Your instructions
Take the line containing "[Load image 3 in gallery view] (610, 1088)" and every line after it to the end of the data, and write them out exactly as they appear.

(Collected data)
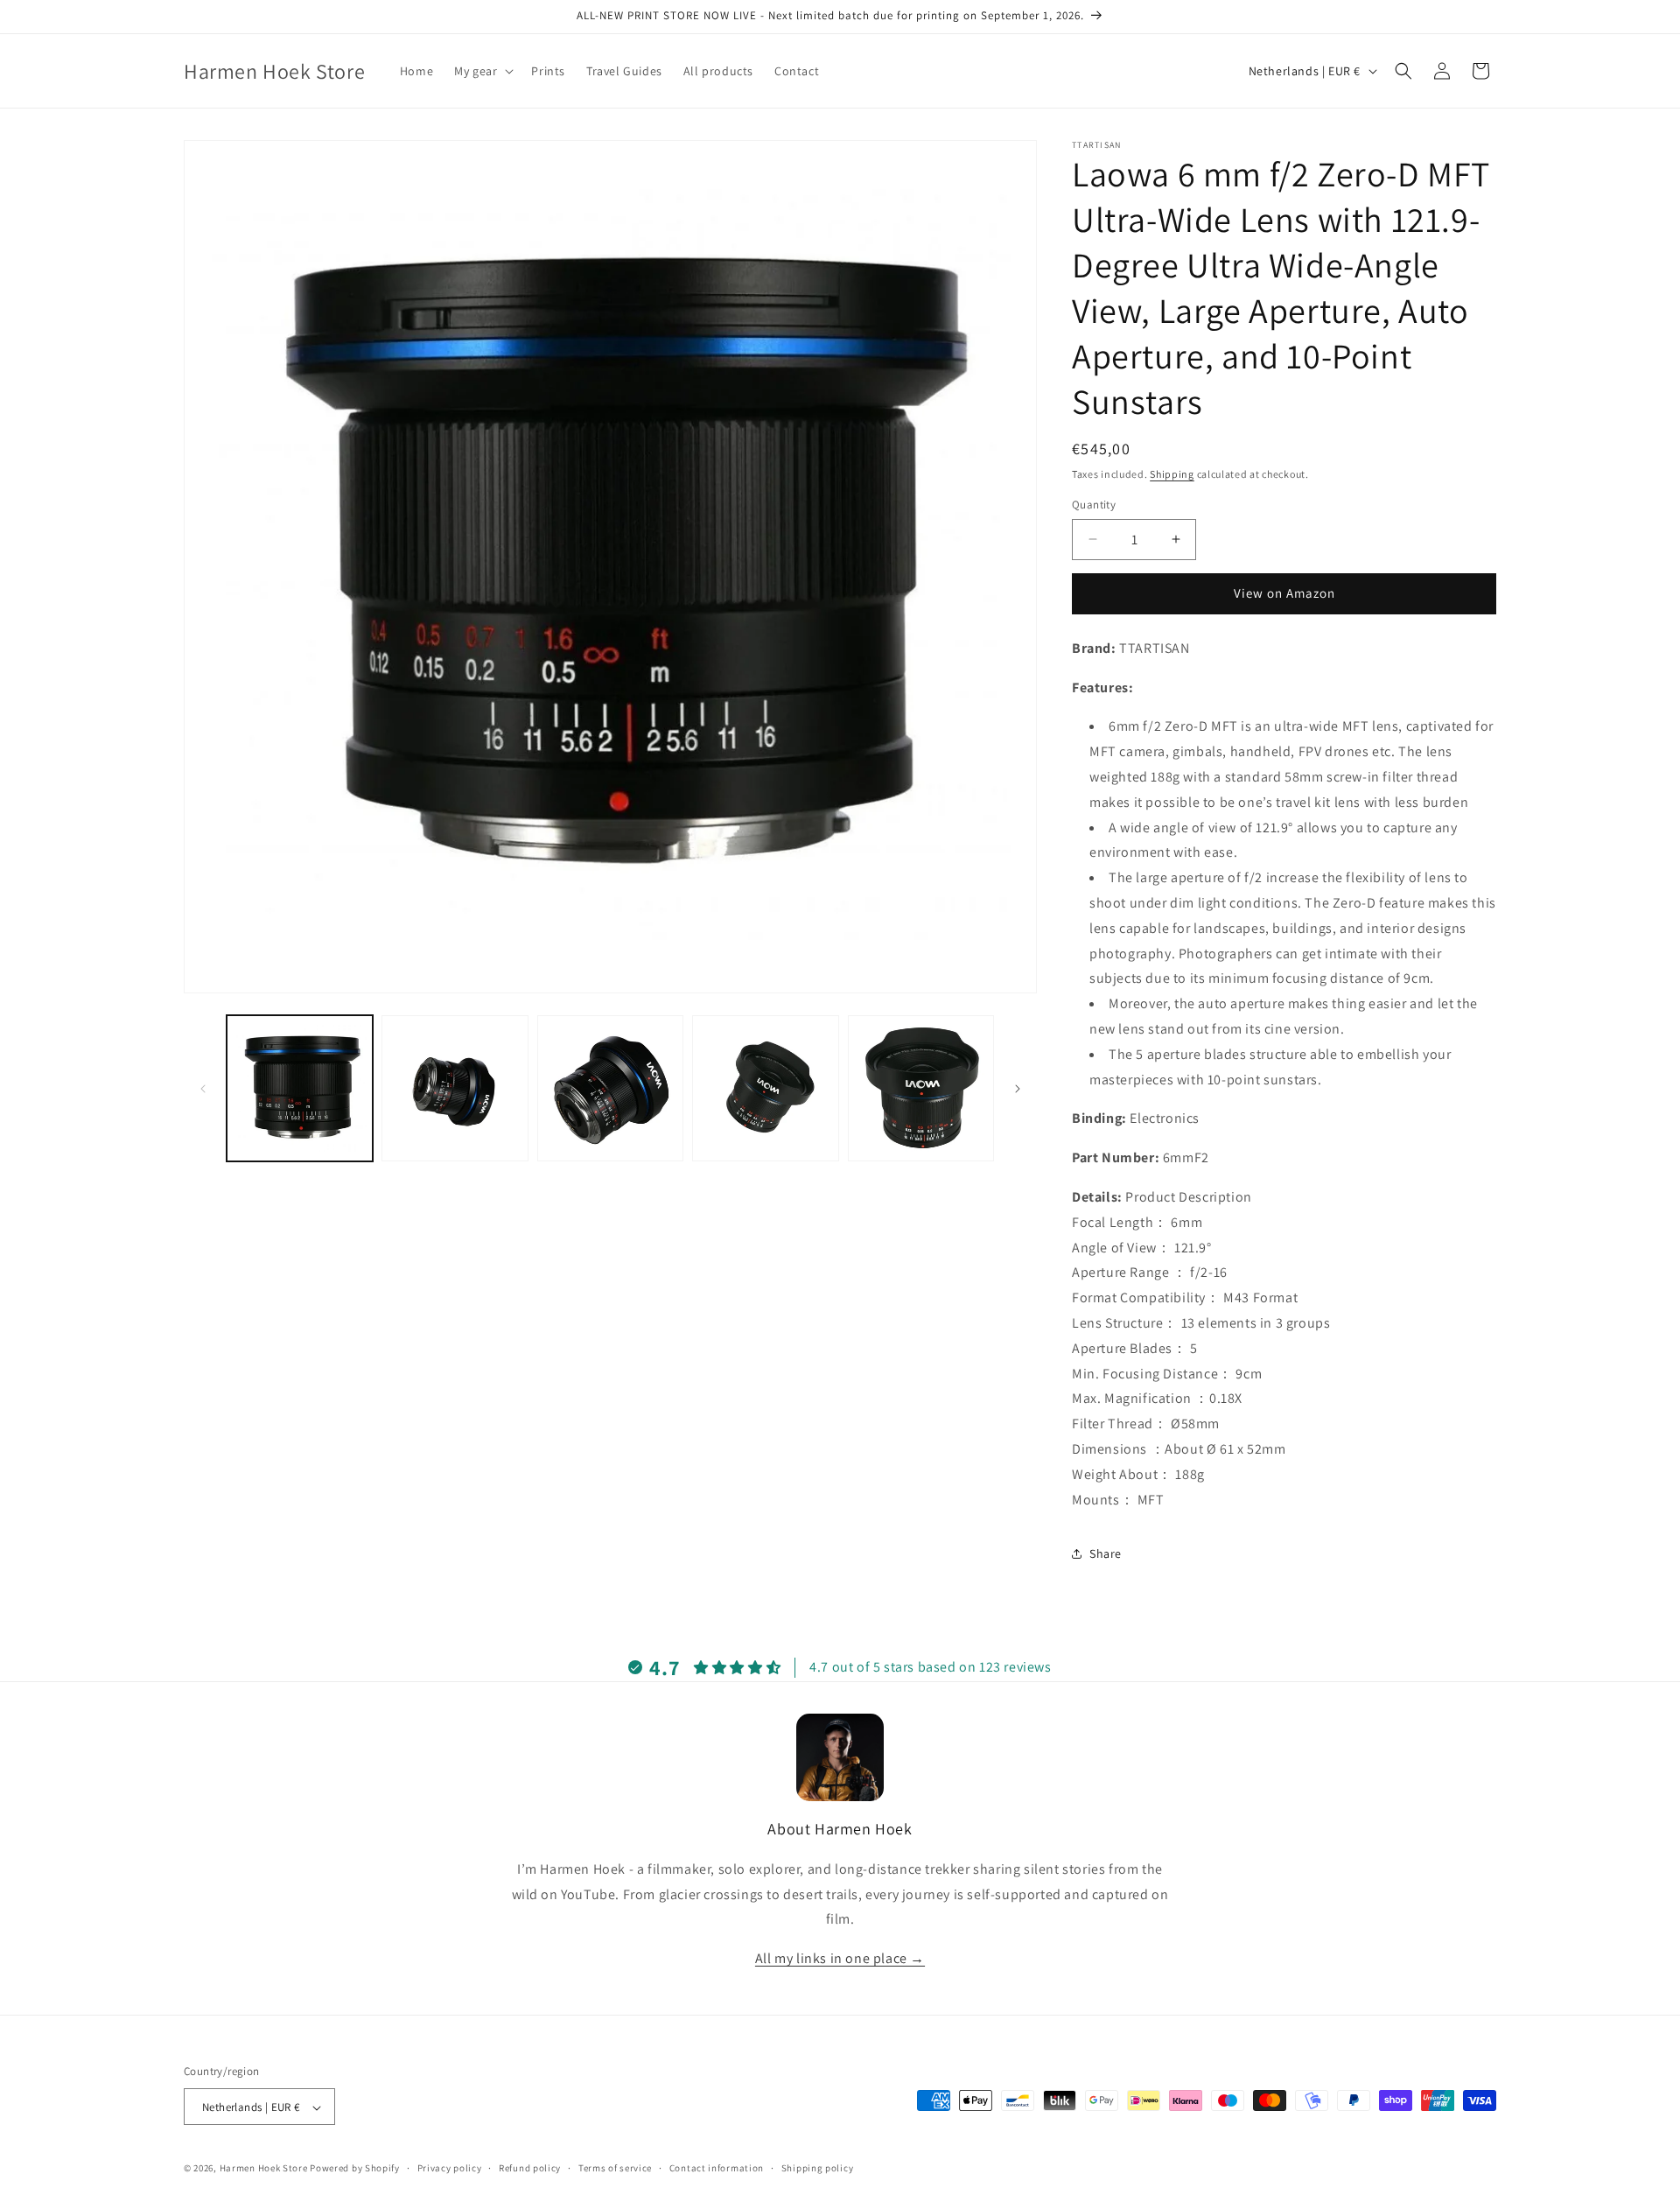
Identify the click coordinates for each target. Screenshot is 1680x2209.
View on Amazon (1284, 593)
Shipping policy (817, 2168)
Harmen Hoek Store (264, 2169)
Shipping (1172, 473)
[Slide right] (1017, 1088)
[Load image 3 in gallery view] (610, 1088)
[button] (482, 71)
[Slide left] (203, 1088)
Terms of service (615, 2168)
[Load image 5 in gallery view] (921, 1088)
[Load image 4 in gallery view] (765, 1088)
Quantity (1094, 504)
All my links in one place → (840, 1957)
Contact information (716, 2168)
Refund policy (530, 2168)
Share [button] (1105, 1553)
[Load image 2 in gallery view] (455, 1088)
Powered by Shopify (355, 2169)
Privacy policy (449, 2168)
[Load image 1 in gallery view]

Reply
[Load image 3 in gallery view] (610, 1088)
[button] (482, 71)
[Slide left] (203, 1088)
Terms of service (615, 2168)
[Load image 5 in gallery view] (921, 1088)
[Load image 4 in gallery view] (765, 1088)
Quantity (1094, 504)
All my links in one place → (840, 1957)
Contact information (716, 2168)
Refund policy (530, 2168)
Share [button] (1105, 1553)
[Load image 2 in gallery view] (455, 1088)
Powered by Shopify (355, 2169)
Privacy policy (449, 2168)
[Load image 1 in gallery view]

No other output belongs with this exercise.